The Ecostatistics group gathered today for a discussion of the paper "Structural equation models: a review with applications to environmental epidemiology" by Brisa Sanchez et al. from the December 2005 edition of the Journal of the American Statistical Association.

We were sparked to read this paper due to multiple requests from clients at the Stats Central consulting lab, who were attempting to implement structural equation models (SEMs) but did not understand the methodology. An SEM is typically used as a model for multivariate responses that depend on latent variables. The methodology is used mostly in the field of psychometrics, for instance to model someone's score on several tests as reflecting some unobservable latent variable like "spatial intelligence" or "motor skills". The paper by Sanchez et al. provides a nice overview of SEMs for statisticians who don't necessarily keep up-to-date in the psychometrics literature, with two example analyses drawn from the field of environmental epidemiology.

The first example is a model that explains the concentration of lead in four body tissues (umbilical cord blood, maternal whole blood, the patella, and the tibia tibia) via five environmental covariates (time living in Mexico City, age, use of ceramics for cooking [both long-term and recent], and the concentration of lead in the air).
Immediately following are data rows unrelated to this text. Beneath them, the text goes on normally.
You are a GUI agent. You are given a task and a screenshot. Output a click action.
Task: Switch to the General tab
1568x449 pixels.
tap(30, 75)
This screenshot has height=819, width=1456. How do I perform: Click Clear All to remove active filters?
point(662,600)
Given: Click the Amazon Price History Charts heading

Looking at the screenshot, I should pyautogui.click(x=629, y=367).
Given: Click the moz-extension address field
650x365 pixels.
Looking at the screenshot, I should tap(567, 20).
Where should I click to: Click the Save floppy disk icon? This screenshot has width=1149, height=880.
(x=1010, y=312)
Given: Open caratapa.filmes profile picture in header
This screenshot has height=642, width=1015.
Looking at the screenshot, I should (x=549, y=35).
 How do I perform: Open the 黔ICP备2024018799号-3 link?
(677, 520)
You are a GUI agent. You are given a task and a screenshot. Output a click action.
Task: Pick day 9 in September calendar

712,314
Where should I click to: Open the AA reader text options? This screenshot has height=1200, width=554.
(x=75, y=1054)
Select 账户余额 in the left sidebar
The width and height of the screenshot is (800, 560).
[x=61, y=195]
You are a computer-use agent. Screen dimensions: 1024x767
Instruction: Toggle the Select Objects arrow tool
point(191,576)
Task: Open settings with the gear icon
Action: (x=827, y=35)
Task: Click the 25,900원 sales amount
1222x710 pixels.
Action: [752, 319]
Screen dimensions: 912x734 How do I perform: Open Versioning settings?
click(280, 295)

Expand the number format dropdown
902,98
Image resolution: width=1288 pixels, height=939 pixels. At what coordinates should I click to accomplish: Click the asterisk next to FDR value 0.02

This isn't a case you'd normally think of as requiring the use of an SEM, but the model was structured hierarchically so that some of the response variables were also covariates for predicting the others. The figure below depicts the model's structure, with each arrow indicating a linear model. It was reproduced from the manuscript.

Since there are no latent variables in this model, we wondered whether the result of using an SEM to fit the data jointly will be very different from generating each regression model individually, and using its fitted values as inputs to the next level of the model.

The other example is a model for performance on eleven neurobehavioral tests with mercury exposure as an unobserved covariate that affects the latent factors "motor ability" and "verbal ability". Whale consumption was used to predict the mercury exposure (this study was conducted in the remote Faeroe Islands north of Scotland), with hair and blood mercury used as surrogates that reflect the mercury exposure. The diagram of this model's structure is reproduced below. Note that the double-ended arrow between motor ability and verbal ability indicates that the two latent factors are correlated.

One thing to note from the diagrams is that these models use a lot of parameters and impose a quite specific structure, both of which can be problematic. The number of parameters leads to concerns about the identifiability of SEMs, which must be carefully checked in each case, and the results may be sensitive to the structure, which must be chosen a priori, using the theory of the scientific field being studied. Model checking is discussed in the paper, but in a general way (necessarily, given that this is a review paper).

Both examples use linear models and Gaussian distributions at every stage, though SEMs can be used with more flexible model equations such as GLMs. The R package sem and the STATA package gllamm are called out as the state of the art (circa 2005).

We got to discussing when an Ecostatistician might want to use an SEM in their work, and the discussion focused around our favorite application: multivariate abundance modeling (mvabund). In fact, most kinds of regression and latent variable models seem to be specific cases of structural equation models (though that's not usually the most productive way to think).

In sum, we found this paper to be a well-calibrated review article for statisticians who are looking to quickly understand the SEM methodology and see how it can be used in an example.